Anonymous Lays Waste To Russian Message Board, Releases Entire Database Online
KEY POINTS
- Anonymous hits Russia again with another breach
- The hacktivist collective leaks the breached forum's database online
- The hack once again shows up Russia's vulnerabilities in the cyber arena
Even as Russia brings suffering and sorrow to the people of Ukraine, hacker-activists are trying to bring some pain to Russians inside Russia. In that battle which is waged away from the public eye, no attack is too small. So Anonymous, a decentralized international activist and hacktivist collective, which has carried out several cyber attacks inside Russia, attacked a Russian message board, or internet forum, acquired user information and leaked the entire database online.
The hack, launched by KiraSec, a cybersecurity group of hacktivists working as an Anonymous operative, is an act of harassment against Russia for its invasion of Ukraine, which started in February. "The reason we have hacked this Russian forum is the same reason for our previous hacks and takedowns," AnonZenn, one of the leaders of KiraSec, told International Business Times in an exclusive interview.
"Russian citizens are blind to the reality due to Russian propaganda spewed by Putin and the Kremlin," he pointed out. While Russia was feared for its prowess in cyber warfare, Anonymous and other hacker groups has now shown it is only a paper tiger. And the group, which has carried out several spectacular cyber attacks against Russia, did not have a hard time hacking the Russian internet forums Expat.ru and forum.expat.ru.
"It was vulnerable to a multitude of different exploits and that it had open ports a secure website shouldn't," AnonZenn said. Whether Russians became too complacent because of its "unmatched" cyber proficiency, or everything was just propaganda is not clear but Anonymous found its way into the database and got its hands on confidential details, including the usernames and passwords, easily.
"We picked one of the exploits, which happened to be an injection of malicious code and exploited it. Once inside of the forum's database and admin account I immediately saved everything," AnonZenn disclosed.
The team also discovered a table that contained 3,600 accounts including "email, username, password, posts, date joined, including the admin's password (which was moscow00)." AnonZenn explained that while the passwords were hashed, it was only in MD5 (a cryptographically broken but still widely used hash function producing a 128-bit hash value), which for Anonymous is "very basic and extremely easy to dehash." It only took them a few seconds to know the hashed passwords.
For all their reputation on cyber security and hacking, the Russians were careless. The hacktivist said "they had the hashed password,and the clear text password right under it," which is a total giveaway because even if you do not know how to dehash, the password is just there.
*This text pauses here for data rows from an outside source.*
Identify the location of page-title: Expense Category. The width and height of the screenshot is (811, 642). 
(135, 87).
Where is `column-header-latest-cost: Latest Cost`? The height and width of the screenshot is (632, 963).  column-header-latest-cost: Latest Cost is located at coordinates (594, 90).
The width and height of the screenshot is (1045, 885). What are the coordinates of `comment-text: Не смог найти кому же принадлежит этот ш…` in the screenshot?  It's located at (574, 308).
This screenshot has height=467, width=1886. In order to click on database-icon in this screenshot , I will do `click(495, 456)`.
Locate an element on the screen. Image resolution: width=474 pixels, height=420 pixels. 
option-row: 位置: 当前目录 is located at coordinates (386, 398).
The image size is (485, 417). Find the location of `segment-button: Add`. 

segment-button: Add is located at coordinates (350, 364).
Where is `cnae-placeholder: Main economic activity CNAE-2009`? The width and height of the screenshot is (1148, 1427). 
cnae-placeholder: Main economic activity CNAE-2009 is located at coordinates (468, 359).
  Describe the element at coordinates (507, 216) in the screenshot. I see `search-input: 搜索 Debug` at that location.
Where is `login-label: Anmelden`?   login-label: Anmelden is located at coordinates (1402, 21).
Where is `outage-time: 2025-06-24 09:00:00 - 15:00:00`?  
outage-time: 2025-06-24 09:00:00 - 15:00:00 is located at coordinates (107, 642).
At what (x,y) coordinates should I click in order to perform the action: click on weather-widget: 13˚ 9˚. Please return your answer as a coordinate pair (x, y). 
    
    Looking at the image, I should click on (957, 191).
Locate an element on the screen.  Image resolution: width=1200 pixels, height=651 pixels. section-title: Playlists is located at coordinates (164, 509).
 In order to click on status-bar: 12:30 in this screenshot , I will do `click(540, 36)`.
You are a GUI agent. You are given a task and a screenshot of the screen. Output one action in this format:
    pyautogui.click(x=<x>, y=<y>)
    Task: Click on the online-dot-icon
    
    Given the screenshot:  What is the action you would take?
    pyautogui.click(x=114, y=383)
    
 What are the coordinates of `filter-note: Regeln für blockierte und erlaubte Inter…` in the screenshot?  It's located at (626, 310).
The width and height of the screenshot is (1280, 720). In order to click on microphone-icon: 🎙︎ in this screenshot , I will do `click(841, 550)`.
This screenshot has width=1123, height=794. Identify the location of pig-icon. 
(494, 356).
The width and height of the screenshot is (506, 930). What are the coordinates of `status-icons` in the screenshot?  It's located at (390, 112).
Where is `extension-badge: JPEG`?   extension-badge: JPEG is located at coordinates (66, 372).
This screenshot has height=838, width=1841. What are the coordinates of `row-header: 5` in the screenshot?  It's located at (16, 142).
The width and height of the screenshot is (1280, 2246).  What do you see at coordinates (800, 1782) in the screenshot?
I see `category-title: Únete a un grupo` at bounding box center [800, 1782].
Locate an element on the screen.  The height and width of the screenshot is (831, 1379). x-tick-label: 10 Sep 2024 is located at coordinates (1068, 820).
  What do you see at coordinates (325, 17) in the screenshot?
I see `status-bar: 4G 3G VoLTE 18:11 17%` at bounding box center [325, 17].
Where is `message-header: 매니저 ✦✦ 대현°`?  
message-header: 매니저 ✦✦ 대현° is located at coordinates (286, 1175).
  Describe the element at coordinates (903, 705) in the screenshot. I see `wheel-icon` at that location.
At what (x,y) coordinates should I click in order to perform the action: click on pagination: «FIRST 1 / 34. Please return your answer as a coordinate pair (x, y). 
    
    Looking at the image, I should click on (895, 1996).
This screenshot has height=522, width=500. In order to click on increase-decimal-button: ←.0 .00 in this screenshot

Anonymous shared that the Russian forum "not only has terrible security but the way they handle their users' info is absolutely insecure and laughable."
Anonymous then started logging into the accounts and posted "every single thread on the forum with different messages." Some posts trolled the Russians while others abused Russian President Vladimir Putin and had a link to a Ukrainian song.
Anonymous also changed the forum's location to Ukraine, changed some profile pictures to KiraSec's logo and messaged all the members via DM about Ukraine and Anonymous hacking their accounts. The forum's admins failed to stop the posts. The hack may seem nothing remarkable, but Anonymous said "this opens a world of chaos for the site owner."
Anonymous has published online all the user data it has laid its hands on.
KiraSec has taken down hundreds of Russian websites, Russian banks like alfabank, bank.yandex.ru, pro-Russian terror-leaning websites, Russian pedophile websites, Russian government websites, Russian porn sites and a lot more.
The cyber activists also "hacked various Russian SCADAs and ICS, nuking their systems and completely destroying their industrial machines."
KiraSec is also working with DarkLulz, another Anonymous hacktivist group that is very active in OpRussia and in OpBRICS. It is an operation similar to OpRussia but its scope extends to countries helping Russia with the war.
"Hopefully, with enough hacktivists targeting Russia and spreading this message it'll at least open the eyes of a few Russians caught in the crosshairs," Anonymous' AnonZenn said.